2. A clear ideological battle-line drawn under President Trump’s administration in 2018

I do not think this is a clear-cut ideological contest between capitalism (the US) and communism (China). The CCP is a Marxist-Leninist party which uses the tools of capitalism effectively. This ideological divide is more about superpower rivalry, and we happen to have a label attached to it.

3. Data is the real source of the current predicament for governments

The collection, use and security of data are now arranged around national boundaries. Any industry considered a national priority or subject to national security is now wrapped in data nationalism. Accounting oversight for US-listed securities (rightfully demanded by US Congress through the Public Company Accounting Oversight Board) flies in the face of data nationalism.

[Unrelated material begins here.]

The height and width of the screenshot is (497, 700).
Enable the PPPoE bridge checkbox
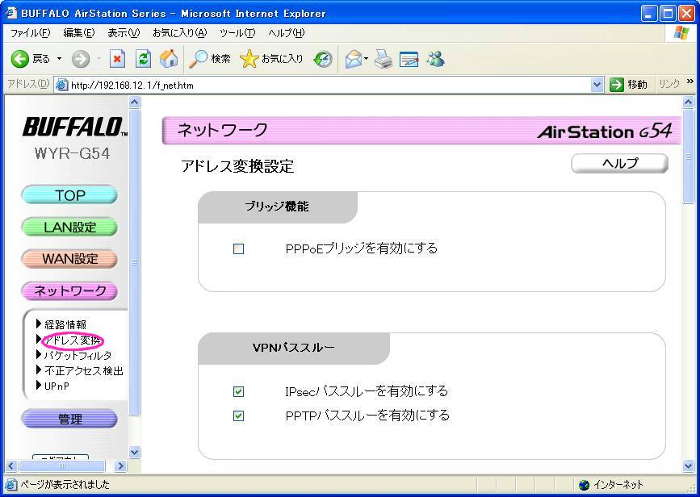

China reviews foreign listing rules

Chinese authorities are currently re-examining rules around listing outside China’s stock exchanges.

“Once amended, the rules would require firm structures using the Variable Interest Company (VIE) model to seek approval before going public in Hong Kong or the US,” Bloomberg reported recently.

The VIE model was pioneered by Chinese Internet company Sina Corporation in 2001 as a means to list its shares on the New York Stock Exchange in 2001. It set the stage for a flood of IPOs and capital raisings by Chinese companies in US capital markets.

Scroll down for an explanation of the VIE model.

Since 2018 I have considered any Chinese ADRs as risky for exactly this eventuality.

Hence, in the past two-and-a-half years, I have chosen to own stocks listed either on the Hong Kong or the Shanghai/Shenzhen stock exchanges.

I have a large underweight position in China, partly due to valuations, partly because of increased regulatory risks and partly on account of the tightening macro environment.

Following recent events I have to wait and judge whether Hong Kong-listed firms are likely to be dealt with as heavy-handedly as any US-listed Chinese stocks.

Pendal named 2020 Fund Manager of the Year in Zenith Awards.

Rationally speaking that should not be the case. The Chinese mainland now completely controls Hong Kong – but geopolitics and national security concerns can trump rationality.

The other big risk revolves around data and business models.

In the US technology behemoths operate in loosely defined spheres of influence (Facebook vs Amazon vs Microsoft vs Google). That is not the case in China.

Every large company and upstart challenger wants to encroach upon and compete against incumbents, using not just data but aggressive cash burn and sometimes harsh competitive tactics (monopolising users or suppliers via threats).

Moats matter

This requires a return to first principles – to understand what is the genuine competitive moat for a business.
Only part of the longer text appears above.